> _WHAT NEEDS TO BE DONE_
Return, from the material below, each line in which the word "Historic" is present.

> _SOURCE DATA_

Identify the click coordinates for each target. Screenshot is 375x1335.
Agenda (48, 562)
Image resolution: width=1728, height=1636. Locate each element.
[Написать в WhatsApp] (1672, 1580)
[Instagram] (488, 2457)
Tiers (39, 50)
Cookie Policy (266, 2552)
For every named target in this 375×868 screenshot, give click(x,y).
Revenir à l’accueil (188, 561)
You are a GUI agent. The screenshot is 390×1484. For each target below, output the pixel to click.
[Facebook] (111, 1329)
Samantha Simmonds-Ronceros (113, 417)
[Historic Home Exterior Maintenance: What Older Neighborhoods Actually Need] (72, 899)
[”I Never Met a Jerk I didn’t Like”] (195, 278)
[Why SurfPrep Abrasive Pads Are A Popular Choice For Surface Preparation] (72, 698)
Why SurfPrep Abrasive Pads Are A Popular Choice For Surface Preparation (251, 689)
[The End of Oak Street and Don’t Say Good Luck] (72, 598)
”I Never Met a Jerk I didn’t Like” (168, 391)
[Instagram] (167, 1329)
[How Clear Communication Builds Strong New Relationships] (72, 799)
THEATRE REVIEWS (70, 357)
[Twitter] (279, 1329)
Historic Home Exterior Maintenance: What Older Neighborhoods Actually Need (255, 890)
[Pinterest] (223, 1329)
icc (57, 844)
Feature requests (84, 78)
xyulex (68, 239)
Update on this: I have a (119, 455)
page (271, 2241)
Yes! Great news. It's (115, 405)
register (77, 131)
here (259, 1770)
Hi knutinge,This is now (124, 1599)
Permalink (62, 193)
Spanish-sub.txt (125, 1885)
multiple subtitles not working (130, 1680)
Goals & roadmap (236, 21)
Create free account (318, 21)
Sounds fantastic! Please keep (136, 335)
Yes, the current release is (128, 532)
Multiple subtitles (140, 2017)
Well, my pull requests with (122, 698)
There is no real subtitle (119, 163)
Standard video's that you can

> _SOLVED PROBLEM_
[Historic Home Exterior Maintenance: What Older Neighborhoods Actually Need] (72, 899)
Historic Home Exterior Maintenance: What Older Neighborhoods Actually Need (255, 890)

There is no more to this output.